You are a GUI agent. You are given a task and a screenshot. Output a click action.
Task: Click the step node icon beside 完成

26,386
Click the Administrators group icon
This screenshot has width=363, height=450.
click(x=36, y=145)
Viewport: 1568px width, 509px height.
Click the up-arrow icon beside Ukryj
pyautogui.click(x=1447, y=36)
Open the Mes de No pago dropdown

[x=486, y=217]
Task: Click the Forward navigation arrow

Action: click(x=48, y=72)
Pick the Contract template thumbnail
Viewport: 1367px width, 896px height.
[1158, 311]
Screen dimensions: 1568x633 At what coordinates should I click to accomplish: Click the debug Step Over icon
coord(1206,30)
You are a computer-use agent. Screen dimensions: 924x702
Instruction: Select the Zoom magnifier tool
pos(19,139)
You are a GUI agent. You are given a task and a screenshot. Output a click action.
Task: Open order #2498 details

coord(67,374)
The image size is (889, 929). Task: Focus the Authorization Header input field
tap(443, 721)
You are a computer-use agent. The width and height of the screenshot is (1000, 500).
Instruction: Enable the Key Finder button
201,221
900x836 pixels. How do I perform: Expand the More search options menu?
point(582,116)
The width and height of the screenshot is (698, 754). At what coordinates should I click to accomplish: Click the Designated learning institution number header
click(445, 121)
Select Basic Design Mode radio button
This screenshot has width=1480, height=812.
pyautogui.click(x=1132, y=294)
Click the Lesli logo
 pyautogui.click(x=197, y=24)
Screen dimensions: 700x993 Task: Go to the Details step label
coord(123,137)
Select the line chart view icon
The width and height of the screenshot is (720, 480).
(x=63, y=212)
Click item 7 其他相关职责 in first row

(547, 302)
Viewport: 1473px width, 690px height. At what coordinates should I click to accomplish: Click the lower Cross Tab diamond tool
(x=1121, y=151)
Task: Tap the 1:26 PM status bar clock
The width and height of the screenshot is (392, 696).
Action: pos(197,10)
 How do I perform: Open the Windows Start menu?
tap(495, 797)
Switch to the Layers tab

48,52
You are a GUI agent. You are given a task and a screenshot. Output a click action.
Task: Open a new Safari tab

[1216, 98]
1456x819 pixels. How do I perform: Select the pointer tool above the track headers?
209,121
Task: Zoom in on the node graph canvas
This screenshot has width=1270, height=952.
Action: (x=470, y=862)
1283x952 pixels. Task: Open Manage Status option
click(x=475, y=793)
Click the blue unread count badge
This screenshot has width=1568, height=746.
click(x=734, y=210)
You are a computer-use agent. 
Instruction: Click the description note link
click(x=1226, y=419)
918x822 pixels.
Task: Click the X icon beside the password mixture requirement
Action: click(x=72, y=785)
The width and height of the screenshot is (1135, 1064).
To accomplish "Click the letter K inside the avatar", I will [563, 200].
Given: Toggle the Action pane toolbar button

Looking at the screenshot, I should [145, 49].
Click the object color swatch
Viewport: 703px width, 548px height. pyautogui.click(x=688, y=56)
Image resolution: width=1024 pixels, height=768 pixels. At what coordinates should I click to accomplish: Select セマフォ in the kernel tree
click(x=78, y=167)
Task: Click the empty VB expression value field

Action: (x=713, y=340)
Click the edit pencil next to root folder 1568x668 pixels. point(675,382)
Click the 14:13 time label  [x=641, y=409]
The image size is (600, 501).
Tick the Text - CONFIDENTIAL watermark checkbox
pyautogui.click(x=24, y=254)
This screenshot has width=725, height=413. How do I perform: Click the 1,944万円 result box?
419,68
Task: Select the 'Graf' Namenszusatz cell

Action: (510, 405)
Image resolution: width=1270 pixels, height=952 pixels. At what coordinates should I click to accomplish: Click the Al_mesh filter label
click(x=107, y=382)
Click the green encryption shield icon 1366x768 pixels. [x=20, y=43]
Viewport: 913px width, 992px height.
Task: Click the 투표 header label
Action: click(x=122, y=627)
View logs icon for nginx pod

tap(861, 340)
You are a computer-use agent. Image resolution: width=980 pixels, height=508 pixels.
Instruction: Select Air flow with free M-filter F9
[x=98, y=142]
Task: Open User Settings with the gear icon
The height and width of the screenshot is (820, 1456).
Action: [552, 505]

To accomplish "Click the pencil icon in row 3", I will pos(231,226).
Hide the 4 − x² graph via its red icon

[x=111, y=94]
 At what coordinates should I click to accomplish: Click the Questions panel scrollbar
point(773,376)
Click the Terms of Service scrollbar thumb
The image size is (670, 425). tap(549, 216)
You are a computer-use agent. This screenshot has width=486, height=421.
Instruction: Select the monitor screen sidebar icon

THE PROBLEM:
Write out the lines above word for word, from the first line through the line containing "pyautogui.click(x=197, y=24)", including both.

EXPECTED ANSWER:
You are a GUI agent. You are given a task and a screenshot. Output a click action.
Task: Click the step node icon beside 完成

26,386
Click the Administrators group icon
This screenshot has width=363, height=450.
click(x=36, y=145)
Viewport: 1568px width, 509px height.
Click the up-arrow icon beside Ukryj
pyautogui.click(x=1447, y=36)
Open the Mes de No pago dropdown

[x=486, y=217]
Task: Click the Forward navigation arrow

Action: click(x=48, y=72)
Pick the Contract template thumbnail
Viewport: 1367px width, 896px height.
[1158, 311]
Screen dimensions: 1568x633 At what coordinates should I click to accomplish: Click the debug Step Over icon
coord(1206,30)
You are a computer-use agent. Screen dimensions: 924x702
Instruction: Select the Zoom magnifier tool
pos(19,139)
You are a GUI agent. You are given a task and a screenshot. Output a click action.
Task: Open order #2498 details

coord(67,374)
The image size is (889, 929). Task: Focus the Authorization Header input field
tap(443, 721)
You are a computer-use agent. The width and height of the screenshot is (1000, 500).
Instruction: Enable the Key Finder button
201,221
900x836 pixels. How do I perform: Expand the More search options menu?
point(582,116)
The width and height of the screenshot is (698, 754). At what coordinates should I click to accomplish: Click the Designated learning institution number header
click(445, 121)
Select Basic Design Mode radio button
This screenshot has width=1480, height=812.
pyautogui.click(x=1132, y=294)
Click the Lesli logo
 pyautogui.click(x=197, y=24)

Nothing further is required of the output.